With regards to the impact of the Jones Act on the national economy, the authors defined two reform scenarios:

  1. elimination of the domestic build requirement only; and,
  2. removal of maritime cabotage restrictions on foreign vessels operating in domestic service.

They also looked separately at the U.S. shipbuilding sector assuming that the impact would be the same under either scenario 1 and 2.

The methodology was to use an inter-country input-output (ICIO) framework, the OECD’s trade-in-value added (TiVA) data base, applied static inter-country input-output model to simulate the shipbuilding sector, and applied general equilibrium (AGE) model to estimate the effects of the two scenarios on the national economy.

The estimated increases in the national economy in billions of U.S. dollars for the two scenarios are:

Scenario No. 1:

  • Final Demand (FD) $22B, Total Output (TO) $40B, and Value Added (VA) $19B

Scenario No. 2:

  • Final Demand (FD) $74B, Total Output (TO) $134B, and Value Added (VA) $64B

The estimated increases for the shipbuilding sector only in millions of U.S. dollars are:

  • Shipbuilding: Final Demand (FD) $589M, Total Output (TO) $612M and Value Added (VA) $44M

As the authors noted, the potential gains in the national economy are far larger than current levels of the shipbuilding sector in millions of U.S. dollars annually:

  • Original Shipbuilding: Final Demand (FD) $841M, Total Output (TO) $859M and Value Added (VA) $44M US dollars.

That is the potential magnitude of the increase in the national economy for either scenario 1 or 2 is orders of magnitude greater than the current contribution of the commercial shipbuilding sector on an annual basis.

The authors caveat in their report is stated:

The results refer to the economic gains in the long-term such that the US economy will have structurally adjusted to the shock associated with the abolition of the [Jones] act, i.e., the shipbuilding industry will have reached international productivity levels, water transportation services will have approached the price levels of non-Jones Act conform vessels, and the intra-US maritime trade will have been stimulated by lower freight levels.

As the numbers are very large, we contacted the authors to verify their assumptions and received their advice as follows:

The results presented in the simulation refer to the long-term, after all the effects are have taken place in the economy, with no time frame.

We didn’t assume any vessel sizes as we’re working with elasticities.

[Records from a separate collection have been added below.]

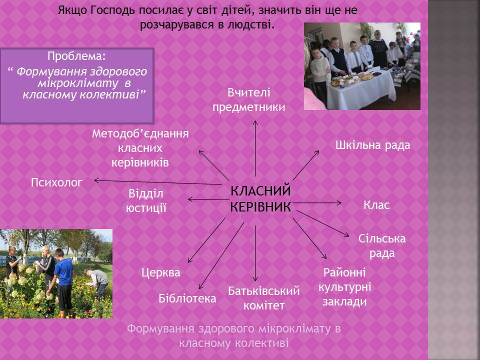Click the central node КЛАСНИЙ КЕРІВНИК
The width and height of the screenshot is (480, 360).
point(260,199)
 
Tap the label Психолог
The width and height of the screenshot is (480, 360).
point(57,182)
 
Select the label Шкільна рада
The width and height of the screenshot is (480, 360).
point(372,145)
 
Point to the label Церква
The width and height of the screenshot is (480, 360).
point(160,272)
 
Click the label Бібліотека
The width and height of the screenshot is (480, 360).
point(188,298)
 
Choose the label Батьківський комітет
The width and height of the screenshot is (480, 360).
point(264,298)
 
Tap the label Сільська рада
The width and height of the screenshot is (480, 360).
point(382,246)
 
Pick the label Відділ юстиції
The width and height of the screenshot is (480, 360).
point(146,201)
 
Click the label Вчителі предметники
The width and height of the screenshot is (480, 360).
point(248,100)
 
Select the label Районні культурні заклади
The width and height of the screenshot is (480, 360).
point(344,287)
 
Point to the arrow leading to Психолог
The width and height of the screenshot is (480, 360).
point(158,182)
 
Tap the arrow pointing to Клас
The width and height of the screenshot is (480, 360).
point(317,202)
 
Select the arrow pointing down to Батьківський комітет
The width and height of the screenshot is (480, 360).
point(256,254)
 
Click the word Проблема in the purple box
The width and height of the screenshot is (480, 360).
point(76,56)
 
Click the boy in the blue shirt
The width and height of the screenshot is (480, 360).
point(64,282)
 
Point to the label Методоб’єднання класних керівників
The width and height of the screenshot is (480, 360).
point(140,148)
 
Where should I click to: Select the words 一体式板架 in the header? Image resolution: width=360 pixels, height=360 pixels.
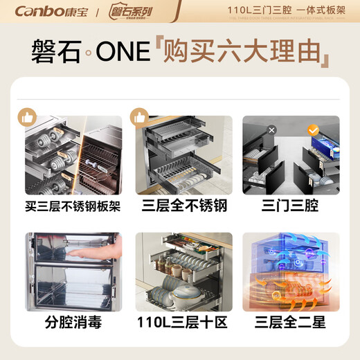tap(325, 10)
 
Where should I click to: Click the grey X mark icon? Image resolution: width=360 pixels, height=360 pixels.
tap(253, 129)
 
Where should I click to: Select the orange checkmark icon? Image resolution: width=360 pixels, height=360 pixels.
tap(312, 129)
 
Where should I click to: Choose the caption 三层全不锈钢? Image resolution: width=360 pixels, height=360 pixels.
tap(180, 206)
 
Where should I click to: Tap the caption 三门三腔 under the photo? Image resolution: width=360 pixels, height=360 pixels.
tap(291, 206)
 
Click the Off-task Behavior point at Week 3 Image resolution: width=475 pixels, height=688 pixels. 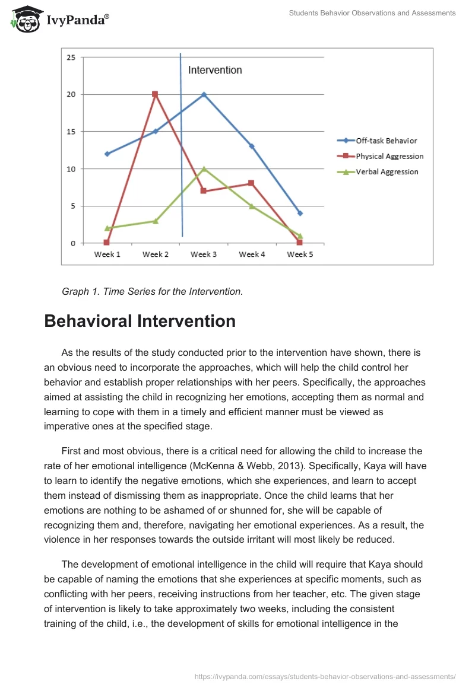[204, 94]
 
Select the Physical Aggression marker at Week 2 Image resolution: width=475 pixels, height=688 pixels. [155, 94]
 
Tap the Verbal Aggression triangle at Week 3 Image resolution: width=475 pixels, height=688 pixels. [204, 169]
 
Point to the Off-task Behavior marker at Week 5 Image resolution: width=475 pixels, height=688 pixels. [300, 213]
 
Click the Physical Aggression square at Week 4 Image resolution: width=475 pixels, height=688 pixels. [252, 183]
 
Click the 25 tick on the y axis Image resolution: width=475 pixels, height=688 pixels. [71, 58]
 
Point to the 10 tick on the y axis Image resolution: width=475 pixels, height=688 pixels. [71, 169]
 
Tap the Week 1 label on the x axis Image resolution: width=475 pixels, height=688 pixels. [107, 254]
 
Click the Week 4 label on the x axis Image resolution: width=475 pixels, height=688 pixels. [252, 254]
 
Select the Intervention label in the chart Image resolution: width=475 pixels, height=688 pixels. [215, 70]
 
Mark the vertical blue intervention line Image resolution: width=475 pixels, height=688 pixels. [181, 148]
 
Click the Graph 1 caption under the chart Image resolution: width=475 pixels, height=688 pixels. [153, 291]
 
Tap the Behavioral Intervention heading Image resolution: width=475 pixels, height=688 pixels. [140, 321]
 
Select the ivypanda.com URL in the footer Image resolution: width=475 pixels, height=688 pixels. [325, 676]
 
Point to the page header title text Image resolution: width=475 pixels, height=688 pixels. [372, 13]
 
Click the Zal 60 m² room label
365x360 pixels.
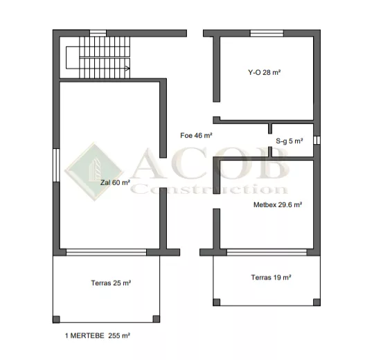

We applied a top-down rather than bottom up approach. Hence our projections include all vessels.

The projections include the inland waterways cargo volume and vessels.

No provision was made for the restrictions imposed by the domestic regulatory system and behind the border restrictions on foreign vessels operating in domestic trade.

As the inland waterways cargo volume is approximately 80% of the nation’s waterborne transportation and inland waterways vessels represent approximately 85% of all Jones Act eligible vessels (in terms of numbers of individual vessels), inclusion of this transportation mode substantially increases the potential impact of either scenario 1 and 2 on the national economy.

The inland waterways sector with push towboats and river barges is unique, highly competitive with multiple shipbuilding yards and transportation operators, fully enveloped by the domestic regulatory system, and unlikely to be displaced by foreign vessels even with a full elimination of all Jones Act cabotage.

The domestic shipbuilding industry would likely contract significantly before ever rebounding in the long-term.

Although a largely theoretical look at the impact of Jones Act cabotage on the national economy, it certainly provides insights into the potential magnitudes of these impacts.